> **Exercise goal**
Return exactly those lines of the material below that fall between the line holding "Expand the Consultas section" and the line holding "Click the Hindistan row label", inclusive.

> **Listed entries**
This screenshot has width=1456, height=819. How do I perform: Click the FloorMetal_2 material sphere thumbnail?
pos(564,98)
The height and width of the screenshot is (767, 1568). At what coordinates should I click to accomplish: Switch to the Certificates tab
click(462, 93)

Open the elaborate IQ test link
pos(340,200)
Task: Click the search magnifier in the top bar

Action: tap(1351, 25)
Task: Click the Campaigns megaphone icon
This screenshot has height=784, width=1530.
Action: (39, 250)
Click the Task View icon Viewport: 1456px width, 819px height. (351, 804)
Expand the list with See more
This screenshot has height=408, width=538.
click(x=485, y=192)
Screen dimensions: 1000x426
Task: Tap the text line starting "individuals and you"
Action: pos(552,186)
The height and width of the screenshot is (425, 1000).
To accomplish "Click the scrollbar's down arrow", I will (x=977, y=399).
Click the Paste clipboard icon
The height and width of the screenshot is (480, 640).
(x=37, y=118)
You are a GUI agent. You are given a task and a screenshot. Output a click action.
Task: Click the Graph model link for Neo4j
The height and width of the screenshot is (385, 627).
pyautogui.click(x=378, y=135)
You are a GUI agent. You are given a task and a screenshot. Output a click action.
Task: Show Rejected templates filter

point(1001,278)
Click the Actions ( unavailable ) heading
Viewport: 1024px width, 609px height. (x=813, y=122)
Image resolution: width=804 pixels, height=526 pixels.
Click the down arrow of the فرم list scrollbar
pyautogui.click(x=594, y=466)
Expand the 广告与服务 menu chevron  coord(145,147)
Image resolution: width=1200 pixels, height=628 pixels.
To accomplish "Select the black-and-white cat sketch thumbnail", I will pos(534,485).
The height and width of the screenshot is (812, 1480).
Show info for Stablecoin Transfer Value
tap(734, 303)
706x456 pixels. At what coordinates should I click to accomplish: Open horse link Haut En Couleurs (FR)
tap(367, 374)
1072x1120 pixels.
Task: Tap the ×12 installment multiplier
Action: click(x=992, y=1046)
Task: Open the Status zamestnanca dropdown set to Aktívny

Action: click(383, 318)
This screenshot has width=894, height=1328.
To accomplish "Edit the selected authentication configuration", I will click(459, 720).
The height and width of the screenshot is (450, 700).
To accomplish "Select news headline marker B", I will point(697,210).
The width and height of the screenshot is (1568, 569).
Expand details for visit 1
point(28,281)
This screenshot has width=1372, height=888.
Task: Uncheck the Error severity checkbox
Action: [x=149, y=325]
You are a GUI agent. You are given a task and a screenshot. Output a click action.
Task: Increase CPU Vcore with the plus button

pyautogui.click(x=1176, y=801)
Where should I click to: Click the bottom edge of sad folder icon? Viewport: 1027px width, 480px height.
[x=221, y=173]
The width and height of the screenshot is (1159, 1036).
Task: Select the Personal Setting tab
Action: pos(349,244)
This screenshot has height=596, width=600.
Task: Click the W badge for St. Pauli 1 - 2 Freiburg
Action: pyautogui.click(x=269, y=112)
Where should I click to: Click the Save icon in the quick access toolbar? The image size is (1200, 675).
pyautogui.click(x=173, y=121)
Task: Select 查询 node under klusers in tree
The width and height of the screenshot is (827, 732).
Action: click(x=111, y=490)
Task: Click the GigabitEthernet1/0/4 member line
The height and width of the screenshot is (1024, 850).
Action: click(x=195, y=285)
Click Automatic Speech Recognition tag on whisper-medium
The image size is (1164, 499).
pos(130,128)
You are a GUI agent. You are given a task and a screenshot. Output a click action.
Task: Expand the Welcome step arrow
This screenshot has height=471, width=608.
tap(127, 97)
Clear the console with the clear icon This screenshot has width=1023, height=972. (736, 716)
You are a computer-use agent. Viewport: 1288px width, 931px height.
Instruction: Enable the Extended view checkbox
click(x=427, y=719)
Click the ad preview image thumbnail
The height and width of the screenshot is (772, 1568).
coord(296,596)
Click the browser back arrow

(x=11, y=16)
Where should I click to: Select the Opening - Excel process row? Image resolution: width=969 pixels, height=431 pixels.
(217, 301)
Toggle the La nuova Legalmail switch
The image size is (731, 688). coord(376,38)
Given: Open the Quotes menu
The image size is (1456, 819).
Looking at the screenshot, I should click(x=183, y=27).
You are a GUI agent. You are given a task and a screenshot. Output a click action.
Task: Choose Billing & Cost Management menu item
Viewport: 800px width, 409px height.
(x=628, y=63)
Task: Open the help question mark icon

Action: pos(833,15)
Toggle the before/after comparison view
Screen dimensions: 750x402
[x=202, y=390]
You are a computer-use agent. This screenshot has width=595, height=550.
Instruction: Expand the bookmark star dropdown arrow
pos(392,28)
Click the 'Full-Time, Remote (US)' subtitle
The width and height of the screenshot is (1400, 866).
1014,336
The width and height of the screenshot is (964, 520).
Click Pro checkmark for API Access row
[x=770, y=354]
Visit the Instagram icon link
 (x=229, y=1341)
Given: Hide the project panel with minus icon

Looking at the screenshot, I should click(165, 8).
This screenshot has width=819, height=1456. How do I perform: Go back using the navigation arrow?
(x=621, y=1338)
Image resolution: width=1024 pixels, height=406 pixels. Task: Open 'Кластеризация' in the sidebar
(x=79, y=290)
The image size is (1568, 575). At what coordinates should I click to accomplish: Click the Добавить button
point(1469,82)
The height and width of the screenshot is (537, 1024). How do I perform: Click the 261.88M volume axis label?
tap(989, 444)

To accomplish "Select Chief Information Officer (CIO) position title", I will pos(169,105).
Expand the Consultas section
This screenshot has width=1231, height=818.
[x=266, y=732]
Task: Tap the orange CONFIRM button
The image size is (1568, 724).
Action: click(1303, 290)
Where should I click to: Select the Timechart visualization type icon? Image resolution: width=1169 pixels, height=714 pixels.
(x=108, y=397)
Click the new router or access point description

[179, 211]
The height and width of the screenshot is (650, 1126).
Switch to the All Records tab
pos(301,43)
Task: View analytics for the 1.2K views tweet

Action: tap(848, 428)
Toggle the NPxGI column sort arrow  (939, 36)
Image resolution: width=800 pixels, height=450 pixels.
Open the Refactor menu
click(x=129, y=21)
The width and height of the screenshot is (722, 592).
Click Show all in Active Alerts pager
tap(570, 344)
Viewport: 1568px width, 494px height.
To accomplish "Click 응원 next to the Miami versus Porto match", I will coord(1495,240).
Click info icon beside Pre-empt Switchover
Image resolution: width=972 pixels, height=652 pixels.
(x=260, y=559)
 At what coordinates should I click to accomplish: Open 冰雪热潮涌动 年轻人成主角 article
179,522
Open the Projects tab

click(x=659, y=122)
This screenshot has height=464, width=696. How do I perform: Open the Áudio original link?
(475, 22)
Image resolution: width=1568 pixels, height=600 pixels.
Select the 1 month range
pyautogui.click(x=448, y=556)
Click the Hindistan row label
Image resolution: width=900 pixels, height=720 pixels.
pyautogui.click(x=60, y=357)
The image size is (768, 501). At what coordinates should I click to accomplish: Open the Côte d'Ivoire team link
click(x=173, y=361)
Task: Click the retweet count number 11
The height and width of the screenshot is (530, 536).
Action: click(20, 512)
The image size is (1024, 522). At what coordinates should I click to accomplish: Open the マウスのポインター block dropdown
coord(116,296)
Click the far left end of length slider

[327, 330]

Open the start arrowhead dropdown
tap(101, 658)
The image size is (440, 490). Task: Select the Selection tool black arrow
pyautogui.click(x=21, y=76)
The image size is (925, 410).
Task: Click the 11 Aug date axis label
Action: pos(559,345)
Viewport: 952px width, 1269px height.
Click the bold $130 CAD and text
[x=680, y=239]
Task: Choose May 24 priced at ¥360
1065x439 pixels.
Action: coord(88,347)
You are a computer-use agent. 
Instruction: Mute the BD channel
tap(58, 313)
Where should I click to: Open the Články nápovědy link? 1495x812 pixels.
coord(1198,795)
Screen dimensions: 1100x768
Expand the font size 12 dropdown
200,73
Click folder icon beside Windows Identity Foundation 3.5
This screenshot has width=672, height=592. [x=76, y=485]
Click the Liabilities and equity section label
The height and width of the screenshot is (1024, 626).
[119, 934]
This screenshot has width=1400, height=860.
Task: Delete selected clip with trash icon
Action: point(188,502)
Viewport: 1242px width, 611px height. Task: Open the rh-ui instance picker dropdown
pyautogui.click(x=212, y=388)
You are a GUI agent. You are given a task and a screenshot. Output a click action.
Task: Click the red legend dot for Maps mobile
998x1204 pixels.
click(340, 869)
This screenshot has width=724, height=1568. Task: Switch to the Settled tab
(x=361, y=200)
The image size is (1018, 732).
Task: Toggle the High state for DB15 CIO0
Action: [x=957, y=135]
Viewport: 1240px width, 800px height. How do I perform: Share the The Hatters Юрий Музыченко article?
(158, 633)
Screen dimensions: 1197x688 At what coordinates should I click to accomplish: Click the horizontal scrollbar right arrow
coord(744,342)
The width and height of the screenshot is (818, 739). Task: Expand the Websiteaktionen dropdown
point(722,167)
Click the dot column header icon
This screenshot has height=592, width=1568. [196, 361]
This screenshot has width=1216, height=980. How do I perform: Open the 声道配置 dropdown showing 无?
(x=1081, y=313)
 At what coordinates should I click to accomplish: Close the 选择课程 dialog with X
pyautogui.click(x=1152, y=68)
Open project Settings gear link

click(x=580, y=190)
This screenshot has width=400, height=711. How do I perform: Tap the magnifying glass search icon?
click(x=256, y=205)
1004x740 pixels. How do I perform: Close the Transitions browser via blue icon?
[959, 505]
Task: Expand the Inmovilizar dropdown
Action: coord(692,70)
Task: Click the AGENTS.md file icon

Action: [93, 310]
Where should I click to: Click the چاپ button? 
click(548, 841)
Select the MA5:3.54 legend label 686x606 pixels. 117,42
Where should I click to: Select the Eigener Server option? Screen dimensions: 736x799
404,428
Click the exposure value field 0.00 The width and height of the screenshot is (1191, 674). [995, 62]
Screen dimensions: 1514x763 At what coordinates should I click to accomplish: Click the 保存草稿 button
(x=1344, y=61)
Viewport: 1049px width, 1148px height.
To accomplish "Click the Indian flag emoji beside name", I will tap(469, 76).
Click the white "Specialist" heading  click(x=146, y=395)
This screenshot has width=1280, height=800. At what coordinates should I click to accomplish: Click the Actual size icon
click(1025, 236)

> **Output of the exercise**
Expand the Consultas section
This screenshot has width=1231, height=818.
[x=266, y=732]
Task: Tap the orange CONFIRM button
The image size is (1568, 724).
Action: click(1303, 290)
Where should I click to: Select the Timechart visualization type icon? Image resolution: width=1169 pixels, height=714 pixels.
(x=108, y=397)
Click the new router or access point description

[179, 211]
The height and width of the screenshot is (650, 1126).
Switch to the All Records tab
pos(301,43)
Task: View analytics for the 1.2K views tweet

Action: tap(848, 428)
Toggle the NPxGI column sort arrow  (939, 36)
Image resolution: width=800 pixels, height=450 pixels.
Open the Refactor menu
click(x=129, y=21)
The width and height of the screenshot is (722, 592).
Click Show all in Active Alerts pager
tap(570, 344)
Viewport: 1568px width, 494px height.
To accomplish "Click 응원 next to the Miami versus Porto match", I will coord(1495,240).
Click info icon beside Pre-empt Switchover
Image resolution: width=972 pixels, height=652 pixels.
(x=260, y=559)
 At what coordinates should I click to accomplish: Open 冰雪热潮涌动 年轻人成主角 article
179,522
Open the Projects tab

click(x=659, y=122)
This screenshot has height=464, width=696. How do I perform: Open the Áudio original link?
(475, 22)
Image resolution: width=1568 pixels, height=600 pixels.
Select the 1 month range
pyautogui.click(x=448, y=556)
Click the Hindistan row label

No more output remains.